[TASK DATA]
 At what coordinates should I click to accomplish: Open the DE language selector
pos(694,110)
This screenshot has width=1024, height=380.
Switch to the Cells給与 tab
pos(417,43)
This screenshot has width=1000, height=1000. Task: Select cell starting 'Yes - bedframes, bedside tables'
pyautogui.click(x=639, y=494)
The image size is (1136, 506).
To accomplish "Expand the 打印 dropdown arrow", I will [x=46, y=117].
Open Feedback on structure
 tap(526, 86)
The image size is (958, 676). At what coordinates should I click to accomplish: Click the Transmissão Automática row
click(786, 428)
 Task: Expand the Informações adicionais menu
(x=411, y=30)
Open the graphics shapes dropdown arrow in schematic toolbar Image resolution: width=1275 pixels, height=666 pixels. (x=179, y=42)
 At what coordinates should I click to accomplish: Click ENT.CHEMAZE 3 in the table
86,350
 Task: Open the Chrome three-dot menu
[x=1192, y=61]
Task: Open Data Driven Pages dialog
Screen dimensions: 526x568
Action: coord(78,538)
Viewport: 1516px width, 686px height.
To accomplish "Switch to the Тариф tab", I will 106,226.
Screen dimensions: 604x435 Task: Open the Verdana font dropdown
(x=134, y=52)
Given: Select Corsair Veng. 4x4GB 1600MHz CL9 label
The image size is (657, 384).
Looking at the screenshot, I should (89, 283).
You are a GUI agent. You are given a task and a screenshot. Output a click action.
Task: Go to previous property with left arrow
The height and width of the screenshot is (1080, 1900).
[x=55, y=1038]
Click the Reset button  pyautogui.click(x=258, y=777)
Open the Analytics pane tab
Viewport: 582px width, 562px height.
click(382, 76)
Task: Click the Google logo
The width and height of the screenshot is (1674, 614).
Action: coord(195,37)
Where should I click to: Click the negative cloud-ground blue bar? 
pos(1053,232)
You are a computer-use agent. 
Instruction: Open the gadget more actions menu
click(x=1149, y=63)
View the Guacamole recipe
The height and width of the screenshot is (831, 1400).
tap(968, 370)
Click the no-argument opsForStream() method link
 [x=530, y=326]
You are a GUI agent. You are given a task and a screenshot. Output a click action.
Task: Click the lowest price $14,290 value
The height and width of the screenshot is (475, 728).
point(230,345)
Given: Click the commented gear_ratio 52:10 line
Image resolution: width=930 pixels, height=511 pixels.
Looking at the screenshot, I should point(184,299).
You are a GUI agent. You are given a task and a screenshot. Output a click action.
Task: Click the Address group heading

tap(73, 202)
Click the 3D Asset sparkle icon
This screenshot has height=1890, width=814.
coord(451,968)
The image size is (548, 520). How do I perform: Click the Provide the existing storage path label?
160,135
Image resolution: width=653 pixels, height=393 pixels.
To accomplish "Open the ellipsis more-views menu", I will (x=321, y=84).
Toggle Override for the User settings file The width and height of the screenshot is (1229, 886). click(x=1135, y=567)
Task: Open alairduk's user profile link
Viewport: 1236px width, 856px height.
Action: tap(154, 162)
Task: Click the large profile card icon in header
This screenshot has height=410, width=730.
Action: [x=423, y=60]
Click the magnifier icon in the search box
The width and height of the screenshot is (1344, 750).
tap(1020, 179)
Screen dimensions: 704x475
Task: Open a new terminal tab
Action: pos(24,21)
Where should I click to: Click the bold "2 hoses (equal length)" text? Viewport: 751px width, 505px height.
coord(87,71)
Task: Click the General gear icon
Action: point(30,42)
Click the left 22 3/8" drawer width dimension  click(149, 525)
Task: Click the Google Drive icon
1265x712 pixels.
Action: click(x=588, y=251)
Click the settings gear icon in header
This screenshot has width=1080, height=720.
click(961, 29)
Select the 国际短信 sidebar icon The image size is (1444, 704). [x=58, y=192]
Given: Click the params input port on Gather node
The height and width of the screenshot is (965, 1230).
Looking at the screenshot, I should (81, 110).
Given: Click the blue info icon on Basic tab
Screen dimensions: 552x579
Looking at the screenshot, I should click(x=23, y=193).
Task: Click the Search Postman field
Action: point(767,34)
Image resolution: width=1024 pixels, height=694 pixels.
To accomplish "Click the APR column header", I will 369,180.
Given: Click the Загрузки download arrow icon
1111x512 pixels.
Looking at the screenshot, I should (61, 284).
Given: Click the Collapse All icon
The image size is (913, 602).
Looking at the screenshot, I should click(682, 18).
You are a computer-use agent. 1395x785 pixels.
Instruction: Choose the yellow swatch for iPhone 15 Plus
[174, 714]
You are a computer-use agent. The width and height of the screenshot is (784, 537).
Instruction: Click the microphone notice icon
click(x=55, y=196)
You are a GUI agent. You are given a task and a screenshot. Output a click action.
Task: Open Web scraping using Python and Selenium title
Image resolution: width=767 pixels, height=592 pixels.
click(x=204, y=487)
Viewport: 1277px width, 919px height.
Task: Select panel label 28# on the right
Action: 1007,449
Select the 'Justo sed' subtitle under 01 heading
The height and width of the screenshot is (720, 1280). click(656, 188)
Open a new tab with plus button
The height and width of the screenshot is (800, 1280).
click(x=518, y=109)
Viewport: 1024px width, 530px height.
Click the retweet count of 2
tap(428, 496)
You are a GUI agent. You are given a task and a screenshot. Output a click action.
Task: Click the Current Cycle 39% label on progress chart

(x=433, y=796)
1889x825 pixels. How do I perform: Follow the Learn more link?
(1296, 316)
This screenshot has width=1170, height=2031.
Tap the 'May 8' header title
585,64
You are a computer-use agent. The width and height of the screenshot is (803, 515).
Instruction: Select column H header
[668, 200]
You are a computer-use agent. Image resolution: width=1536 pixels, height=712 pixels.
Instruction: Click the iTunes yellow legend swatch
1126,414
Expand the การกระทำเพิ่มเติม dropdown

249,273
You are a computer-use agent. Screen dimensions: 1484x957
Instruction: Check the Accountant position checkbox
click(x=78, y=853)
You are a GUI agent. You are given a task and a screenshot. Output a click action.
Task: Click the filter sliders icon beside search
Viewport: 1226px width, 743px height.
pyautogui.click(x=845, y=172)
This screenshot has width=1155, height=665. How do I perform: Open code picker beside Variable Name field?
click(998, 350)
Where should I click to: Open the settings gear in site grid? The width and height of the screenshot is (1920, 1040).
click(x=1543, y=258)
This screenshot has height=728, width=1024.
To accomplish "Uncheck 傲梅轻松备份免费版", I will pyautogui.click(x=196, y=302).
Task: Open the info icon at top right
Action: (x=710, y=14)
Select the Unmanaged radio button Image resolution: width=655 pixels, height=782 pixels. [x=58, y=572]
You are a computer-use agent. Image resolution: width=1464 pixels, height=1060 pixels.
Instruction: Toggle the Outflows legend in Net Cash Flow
[/TASK DATA]
■ **TASK DESCRIPTION**:
From the entries above, print the lines beginning at the one with "Given: Click the blue info icon on Basic tab" and stopping after the one with "Given: Click the Collapse All icon", exactly as written and with nothing else.

■ **ANSWER SPACE**:
Given: Click the blue info icon on Basic tab
Screen dimensions: 552x579
Looking at the screenshot, I should click(x=23, y=193).
Task: Click the Search Postman field
Action: point(767,34)
Image resolution: width=1024 pixels, height=694 pixels.
To accomplish "Click the APR column header", I will 369,180.
Given: Click the Загрузки download arrow icon
1111x512 pixels.
Looking at the screenshot, I should (61, 284).
Given: Click the Collapse All icon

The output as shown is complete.